** Directions for this task **
Every entry below should be printed exactly.

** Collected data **
........

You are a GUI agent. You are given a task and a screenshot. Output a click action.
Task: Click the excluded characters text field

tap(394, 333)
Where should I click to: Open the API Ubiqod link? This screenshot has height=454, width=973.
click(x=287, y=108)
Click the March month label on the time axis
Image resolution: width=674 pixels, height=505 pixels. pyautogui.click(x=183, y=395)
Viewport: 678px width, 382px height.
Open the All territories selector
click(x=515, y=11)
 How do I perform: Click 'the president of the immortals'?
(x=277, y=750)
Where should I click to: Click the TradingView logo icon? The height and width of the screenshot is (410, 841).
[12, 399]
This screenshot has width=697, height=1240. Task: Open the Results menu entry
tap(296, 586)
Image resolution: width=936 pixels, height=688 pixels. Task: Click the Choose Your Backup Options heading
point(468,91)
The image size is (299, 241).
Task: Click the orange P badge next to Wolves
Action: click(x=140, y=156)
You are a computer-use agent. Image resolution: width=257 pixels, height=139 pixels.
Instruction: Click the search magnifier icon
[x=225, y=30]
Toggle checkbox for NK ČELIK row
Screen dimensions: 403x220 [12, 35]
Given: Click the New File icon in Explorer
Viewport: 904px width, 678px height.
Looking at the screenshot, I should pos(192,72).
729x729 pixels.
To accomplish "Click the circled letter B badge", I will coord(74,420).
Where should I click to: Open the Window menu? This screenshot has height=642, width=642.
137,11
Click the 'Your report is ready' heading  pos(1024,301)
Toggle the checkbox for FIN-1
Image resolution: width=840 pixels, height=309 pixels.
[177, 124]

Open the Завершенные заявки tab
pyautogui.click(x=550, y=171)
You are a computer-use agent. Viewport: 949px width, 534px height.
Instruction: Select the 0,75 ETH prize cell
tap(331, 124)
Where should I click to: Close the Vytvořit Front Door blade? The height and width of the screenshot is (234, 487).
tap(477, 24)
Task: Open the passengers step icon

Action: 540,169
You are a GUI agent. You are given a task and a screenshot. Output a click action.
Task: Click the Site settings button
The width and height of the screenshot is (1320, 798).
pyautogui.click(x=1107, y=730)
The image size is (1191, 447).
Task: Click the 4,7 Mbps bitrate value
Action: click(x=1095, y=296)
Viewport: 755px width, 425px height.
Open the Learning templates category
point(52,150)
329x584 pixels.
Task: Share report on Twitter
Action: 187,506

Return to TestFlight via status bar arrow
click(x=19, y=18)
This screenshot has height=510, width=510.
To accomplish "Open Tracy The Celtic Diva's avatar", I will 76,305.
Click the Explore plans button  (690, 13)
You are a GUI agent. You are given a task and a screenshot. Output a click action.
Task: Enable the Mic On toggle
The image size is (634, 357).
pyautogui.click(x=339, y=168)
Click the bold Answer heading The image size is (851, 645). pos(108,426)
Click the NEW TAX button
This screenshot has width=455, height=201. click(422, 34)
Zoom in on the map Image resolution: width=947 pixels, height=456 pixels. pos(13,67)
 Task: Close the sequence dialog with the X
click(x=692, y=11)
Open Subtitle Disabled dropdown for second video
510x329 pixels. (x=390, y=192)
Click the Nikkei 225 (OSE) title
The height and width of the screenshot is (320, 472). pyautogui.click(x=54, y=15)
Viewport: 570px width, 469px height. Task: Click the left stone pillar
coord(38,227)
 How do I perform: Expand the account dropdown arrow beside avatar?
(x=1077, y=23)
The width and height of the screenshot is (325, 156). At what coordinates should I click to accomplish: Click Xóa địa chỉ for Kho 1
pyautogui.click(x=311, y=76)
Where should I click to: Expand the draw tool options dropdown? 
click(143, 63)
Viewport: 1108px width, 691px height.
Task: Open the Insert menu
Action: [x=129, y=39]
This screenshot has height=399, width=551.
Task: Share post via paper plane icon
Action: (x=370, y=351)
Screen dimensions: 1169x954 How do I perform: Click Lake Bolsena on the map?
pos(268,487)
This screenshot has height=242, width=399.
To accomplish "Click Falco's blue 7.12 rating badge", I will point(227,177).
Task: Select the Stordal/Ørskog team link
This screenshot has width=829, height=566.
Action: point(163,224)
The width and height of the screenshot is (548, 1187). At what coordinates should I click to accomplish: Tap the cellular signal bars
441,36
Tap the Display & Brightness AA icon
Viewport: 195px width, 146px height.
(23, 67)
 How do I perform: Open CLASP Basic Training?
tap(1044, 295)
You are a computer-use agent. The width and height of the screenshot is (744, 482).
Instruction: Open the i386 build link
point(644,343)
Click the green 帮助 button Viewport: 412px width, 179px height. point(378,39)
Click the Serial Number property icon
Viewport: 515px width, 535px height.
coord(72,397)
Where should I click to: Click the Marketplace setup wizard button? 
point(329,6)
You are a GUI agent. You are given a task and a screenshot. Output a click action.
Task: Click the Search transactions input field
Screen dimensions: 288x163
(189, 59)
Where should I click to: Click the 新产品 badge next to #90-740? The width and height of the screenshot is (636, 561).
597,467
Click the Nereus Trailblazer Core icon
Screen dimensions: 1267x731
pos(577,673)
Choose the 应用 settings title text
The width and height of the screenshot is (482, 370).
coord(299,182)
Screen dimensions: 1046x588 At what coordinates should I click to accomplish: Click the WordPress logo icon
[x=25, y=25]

........

** Answer to this exercise **
You are a GUI agent. You are given a task and a screenshot. Output a click action.
Task: Click the excluded characters text field

tap(394, 333)
Where should I click to: Open the API Ubiqod link? This screenshot has height=454, width=973.
click(x=287, y=108)
Click the March month label on the time axis
Image resolution: width=674 pixels, height=505 pixels. pyautogui.click(x=183, y=395)
Viewport: 678px width, 382px height.
Open the All territories selector
click(x=515, y=11)
 How do I perform: Click 'the president of the immortals'?
(x=277, y=750)
Where should I click to: Click the TradingView logo icon? The height and width of the screenshot is (410, 841).
[12, 399]
This screenshot has width=697, height=1240. Task: Open the Results menu entry
tap(296, 586)
Image resolution: width=936 pixels, height=688 pixels. Task: Click the Choose Your Backup Options heading
point(468,91)
The image size is (299, 241).
Task: Click the orange P badge next to Wolves
Action: click(x=140, y=156)
You are a computer-use agent. Image resolution: width=257 pixels, height=139 pixels.
Instruction: Click the search magnifier icon
[x=225, y=30]
Toggle checkbox for NK ČELIK row
Screen dimensions: 403x220 [12, 35]
Given: Click the New File icon in Explorer
Viewport: 904px width, 678px height.
Looking at the screenshot, I should pos(192,72).
729x729 pixels.
To accomplish "Click the circled letter B badge", I will coord(74,420).
Where should I click to: Open the Window menu? This screenshot has height=642, width=642.
137,11
Click the 'Your report is ready' heading  pos(1024,301)
Toggle the checkbox for FIN-1
Image resolution: width=840 pixels, height=309 pixels.
[177, 124]

Open the Завершенные заявки tab
pyautogui.click(x=550, y=171)
You are a computer-use agent. Viewport: 949px width, 534px height.
Instruction: Select the 0,75 ETH prize cell
tap(331, 124)
Where should I click to: Close the Vytvořit Front Door blade? The height and width of the screenshot is (234, 487).
tap(477, 24)
Task: Open the passengers step icon

Action: 540,169
You are a GUI agent. You are given a task and a screenshot. Output a click action.
Task: Click the Site settings button
The width and height of the screenshot is (1320, 798).
pyautogui.click(x=1107, y=730)
The image size is (1191, 447).
Task: Click the 4,7 Mbps bitrate value
Action: click(x=1095, y=296)
Viewport: 755px width, 425px height.
Open the Learning templates category
point(52,150)
329x584 pixels.
Task: Share report on Twitter
Action: 187,506

Return to TestFlight via status bar arrow
click(x=19, y=18)
This screenshot has height=510, width=510.
To accomplish "Open Tracy The Celtic Diva's avatar", I will 76,305.
Click the Explore plans button  (690, 13)
You are a GUI agent. You are given a task and a screenshot. Output a click action.
Task: Enable the Mic On toggle
The image size is (634, 357).
pyautogui.click(x=339, y=168)
Click the bold Answer heading The image size is (851, 645). pos(108,426)
Click the NEW TAX button
This screenshot has width=455, height=201. click(422, 34)
Zoom in on the map Image resolution: width=947 pixels, height=456 pixels. pos(13,67)
 Task: Close the sequence dialog with the X
click(x=692, y=11)
Open Subtitle Disabled dropdown for second video
510x329 pixels. (x=390, y=192)
Click the Nikkei 225 (OSE) title
The height and width of the screenshot is (320, 472). pyautogui.click(x=54, y=15)
Viewport: 570px width, 469px height. Task: Click the left stone pillar
coord(38,227)
 How do I perform: Expand the account dropdown arrow beside avatar?
(x=1077, y=23)
The width and height of the screenshot is (325, 156). At what coordinates should I click to accomplish: Click Xóa địa chỉ for Kho 1
pyautogui.click(x=311, y=76)
Where should I click to: Expand the draw tool options dropdown? 
click(143, 63)
Viewport: 1108px width, 691px height.
Task: Open the Insert menu
Action: [x=129, y=39]
This screenshot has height=399, width=551.
Task: Share post via paper plane icon
Action: (x=370, y=351)
Screen dimensions: 1169x954 How do I perform: Click Lake Bolsena on the map?
pos(268,487)
This screenshot has height=242, width=399.
To accomplish "Click Falco's blue 7.12 rating badge", I will point(227,177).
Task: Select the Stordal/Ørskog team link
This screenshot has width=829, height=566.
Action: point(163,224)
The width and height of the screenshot is (548, 1187). At what coordinates should I click to accomplish: Tap the cellular signal bars
441,36
Tap the Display & Brightness AA icon
Viewport: 195px width, 146px height.
(23, 67)
 How do I perform: Open CLASP Basic Training?
tap(1044, 295)
You are a computer-use agent. The width and height of the screenshot is (744, 482).
Instruction: Open the i386 build link
point(644,343)
Click the green 帮助 button Viewport: 412px width, 179px height. point(378,39)
Click the Serial Number property icon
Viewport: 515px width, 535px height.
coord(72,397)
Where should I click to: Click the Marketplace setup wizard button? 
point(329,6)
You are a GUI agent. You are given a task and a screenshot. Output a click action.
Task: Click the Search transactions input field
Screen dimensions: 288x163
(189, 59)
Where should I click to: Click the 新产品 badge next to #90-740? The width and height of the screenshot is (636, 561).
597,467
Click the Nereus Trailblazer Core icon
Screen dimensions: 1267x731
pos(577,673)
Choose the 应用 settings title text
The width and height of the screenshot is (482, 370).
coord(299,182)
Screen dimensions: 1046x588 At what coordinates should I click to accomplish: Click the WordPress logo icon
[x=25, y=25]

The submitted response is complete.